The type of bread does often affect the rate at which it goes moldy. In general, store-bought bread lasts longer since it contains preservatives that slow down mold development.
Darker, denser types of bread—such as rye, whole wheat, and sourdough—also stay mold-free for longer. Sourdough bread has the added benefit of being acidic.
Unfortunately for those with gluten intolerance or celiac disease, gluten-free bread tends to go moldy quickly since it’s often moist, with few preservatives. That’s why you’ll often find gluten-free bread frozen at the grocery store.
Sliced bread stored at room temperature tends to get moldy quickly since more surfaces are exposed to air.
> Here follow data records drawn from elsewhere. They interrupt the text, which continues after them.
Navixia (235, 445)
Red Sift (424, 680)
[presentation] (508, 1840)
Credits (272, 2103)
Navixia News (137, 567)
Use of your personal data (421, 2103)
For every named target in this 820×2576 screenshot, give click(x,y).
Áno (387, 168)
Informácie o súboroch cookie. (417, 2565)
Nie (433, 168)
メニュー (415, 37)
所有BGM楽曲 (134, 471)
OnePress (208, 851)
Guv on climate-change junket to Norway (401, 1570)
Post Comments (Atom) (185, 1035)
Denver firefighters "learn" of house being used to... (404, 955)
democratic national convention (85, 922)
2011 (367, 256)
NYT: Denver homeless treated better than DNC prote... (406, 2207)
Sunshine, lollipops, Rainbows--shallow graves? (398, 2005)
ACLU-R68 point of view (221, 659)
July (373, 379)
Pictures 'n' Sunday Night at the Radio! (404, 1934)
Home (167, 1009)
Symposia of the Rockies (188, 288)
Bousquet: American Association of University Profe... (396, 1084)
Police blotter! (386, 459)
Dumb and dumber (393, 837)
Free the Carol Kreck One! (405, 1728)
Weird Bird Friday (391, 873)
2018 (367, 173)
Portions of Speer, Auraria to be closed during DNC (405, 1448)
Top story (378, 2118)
If you’re slicing bread yourself, try removing pieces from the middle of the loaf then pushing the two sides of the loaf together, which uses the end crusts to keep the bread fresh.
You should now know the answer to the question, “Is mold on bread bad for you?” By the time that there’s visible mold on a loaf of bread, it’s too late. Your health and safety are more important than the money wasted on the loaf.
Before it gets to that point, try one or more of these strategies for how to keep bread from molding. Storing a loaf of bread in a suitable location, such as a well-sealed paper bag, the fridge, or the freezer, has a real impact when it comes to preventing mold.